**WRITTEN REQUEST A:**
Identify each line of the records below that contains the string "arrow", and copy those lines. Case counts.

**TEXT BLOCK:**
* begin *

Sunday, February 25, 2018

Salsa Oaxaqueño

So this is a great all purpose, quick salsa that's good with anything from chips to smothering enchiladas. The only thing unique about it, other than it being really amazing, is that the woman who taught me the recipe--a native Oaxacan--said that it's a traditional salsa from the area because it doesn't use lime. Instead, it relies on a hefty dose of charred tomatoes and peppers to produce the acidic bite that limes usually provide. And to be sure, she was right. It's big, fresh, and bright.

One word of note, however, is that you really don't want to try to save 90 seconds by using a food processor. This salsa--like many in mexico--is meant to be ground by hand in a molcajete, though any mortar and pestle will work. However, a food processor or blender totally rips the ingredients to shreds, which imparts some funky flavors. Channel your inner abuela and prepare this the traditional way. Your tastebuds will thank you!

One ingredient note is that here in Oaxaca, the recipe calls for chiles de agua. They're a local heirloom that isn't commercially cultivated outside our little valley. So instead, I recommend a couple Anaheim chilies and a jalapeno as a totally suitable replacement. That said, you should totally use 2-4 fresh chiles de agua if you happen to see them at your local Mexican market.

Prep time: 1/2 mezcal-based cocktail

6 Roma tomatoes
2 Anaheim chilies
1-2 jalepenos
4 cloves garlic, coarsely minced
1/4 cup chopped onion
2-4 sprigs cilantro, leaves plucked off and stems discarded
Salt to taste

Preheat oven to broil or fire up your outdoor grill. Once hot, place tomatoes and peppers on the grill (or the top rack of your oven, with a foil-lined pan underneath to catch drippings) and char everything until well blistered/charred and the skin of the tomatoes falls away, rotating every few minutes so all sides are equally roasted. Don't overthink this, as it's impossible to overcook these, and a long as things are well-blistered, they're not undercooked. It will take your peppers about 10 minutes and your tomatoes about 15, but mileage will vary. Your tomato skins will probably fall off and stick to the rack. Don't worry about it.

* end *

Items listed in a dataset
* begin *

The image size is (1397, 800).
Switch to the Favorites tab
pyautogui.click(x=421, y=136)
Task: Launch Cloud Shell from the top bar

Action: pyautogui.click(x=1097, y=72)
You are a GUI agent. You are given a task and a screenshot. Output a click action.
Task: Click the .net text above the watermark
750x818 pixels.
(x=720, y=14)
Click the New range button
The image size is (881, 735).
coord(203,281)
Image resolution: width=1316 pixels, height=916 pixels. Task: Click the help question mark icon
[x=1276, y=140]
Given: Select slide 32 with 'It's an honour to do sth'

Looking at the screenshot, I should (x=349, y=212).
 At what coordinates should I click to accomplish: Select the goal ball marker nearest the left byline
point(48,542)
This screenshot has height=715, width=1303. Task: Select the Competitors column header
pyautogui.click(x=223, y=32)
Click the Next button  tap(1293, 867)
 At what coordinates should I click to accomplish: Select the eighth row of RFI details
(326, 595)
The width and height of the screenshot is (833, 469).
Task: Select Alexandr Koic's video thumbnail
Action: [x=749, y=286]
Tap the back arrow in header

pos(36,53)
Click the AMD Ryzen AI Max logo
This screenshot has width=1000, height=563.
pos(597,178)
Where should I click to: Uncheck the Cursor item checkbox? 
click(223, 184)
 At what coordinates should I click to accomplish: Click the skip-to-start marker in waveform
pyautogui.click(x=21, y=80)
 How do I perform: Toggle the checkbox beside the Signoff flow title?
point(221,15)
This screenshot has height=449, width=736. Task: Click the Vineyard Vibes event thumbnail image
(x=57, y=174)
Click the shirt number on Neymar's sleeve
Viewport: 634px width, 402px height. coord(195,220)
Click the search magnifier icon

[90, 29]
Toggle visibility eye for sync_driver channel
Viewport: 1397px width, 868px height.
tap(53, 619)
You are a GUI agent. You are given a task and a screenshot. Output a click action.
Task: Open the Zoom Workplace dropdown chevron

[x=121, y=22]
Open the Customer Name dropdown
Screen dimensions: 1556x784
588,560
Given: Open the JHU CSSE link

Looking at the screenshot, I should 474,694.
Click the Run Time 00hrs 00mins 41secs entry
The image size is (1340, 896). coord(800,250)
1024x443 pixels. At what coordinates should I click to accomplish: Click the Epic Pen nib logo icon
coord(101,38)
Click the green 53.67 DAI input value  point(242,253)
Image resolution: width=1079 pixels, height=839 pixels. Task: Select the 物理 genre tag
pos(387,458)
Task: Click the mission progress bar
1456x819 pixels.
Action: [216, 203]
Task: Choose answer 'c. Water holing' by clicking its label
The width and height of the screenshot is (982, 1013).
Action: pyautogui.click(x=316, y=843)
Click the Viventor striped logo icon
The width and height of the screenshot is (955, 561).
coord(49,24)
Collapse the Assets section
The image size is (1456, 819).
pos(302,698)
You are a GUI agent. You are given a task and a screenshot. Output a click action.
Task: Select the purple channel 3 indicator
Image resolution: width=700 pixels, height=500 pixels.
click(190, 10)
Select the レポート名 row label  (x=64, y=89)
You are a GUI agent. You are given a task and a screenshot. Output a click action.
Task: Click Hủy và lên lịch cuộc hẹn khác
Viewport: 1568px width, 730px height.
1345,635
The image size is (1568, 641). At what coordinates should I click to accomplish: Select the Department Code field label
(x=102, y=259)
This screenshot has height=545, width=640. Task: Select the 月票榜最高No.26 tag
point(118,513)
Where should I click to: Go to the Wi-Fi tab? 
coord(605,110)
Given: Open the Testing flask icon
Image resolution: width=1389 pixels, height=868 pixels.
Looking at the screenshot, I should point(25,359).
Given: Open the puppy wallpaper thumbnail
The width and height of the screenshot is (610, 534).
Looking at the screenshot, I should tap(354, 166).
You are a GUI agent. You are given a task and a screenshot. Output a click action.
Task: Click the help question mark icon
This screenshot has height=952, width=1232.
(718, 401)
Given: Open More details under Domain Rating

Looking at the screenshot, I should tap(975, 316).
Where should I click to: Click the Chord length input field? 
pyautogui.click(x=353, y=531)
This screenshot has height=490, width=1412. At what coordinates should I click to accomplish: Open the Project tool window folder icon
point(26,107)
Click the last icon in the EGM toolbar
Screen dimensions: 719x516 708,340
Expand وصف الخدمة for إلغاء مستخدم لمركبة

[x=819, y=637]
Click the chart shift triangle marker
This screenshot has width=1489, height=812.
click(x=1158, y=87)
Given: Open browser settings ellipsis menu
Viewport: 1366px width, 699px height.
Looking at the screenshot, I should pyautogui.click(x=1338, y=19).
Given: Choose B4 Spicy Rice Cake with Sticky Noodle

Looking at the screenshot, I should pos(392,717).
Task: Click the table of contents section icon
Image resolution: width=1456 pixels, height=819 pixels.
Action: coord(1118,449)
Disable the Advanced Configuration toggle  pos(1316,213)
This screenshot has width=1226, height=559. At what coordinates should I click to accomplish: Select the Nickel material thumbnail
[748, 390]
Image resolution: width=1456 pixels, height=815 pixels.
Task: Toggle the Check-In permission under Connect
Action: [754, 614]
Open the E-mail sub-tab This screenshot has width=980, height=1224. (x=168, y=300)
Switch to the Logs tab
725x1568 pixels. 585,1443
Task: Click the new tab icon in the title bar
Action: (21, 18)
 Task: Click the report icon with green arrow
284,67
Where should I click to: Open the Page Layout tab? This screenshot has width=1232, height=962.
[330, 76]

* end *

**WRITTEN REQUEST B:**
Why does the salsa recipe advise against making the salsa in a food processor?

**WRITTEN ANSWER A:**
Tap the back arrow in header
 Task: Click the report icon with green arrow

**WRITTEN ANSWER B:**
A food processor or blender rips the ingredients to shreds, which gives the salsa some funky flavors. The recipe says to grind it by hand in a molcajete or any mortar and pestle instead.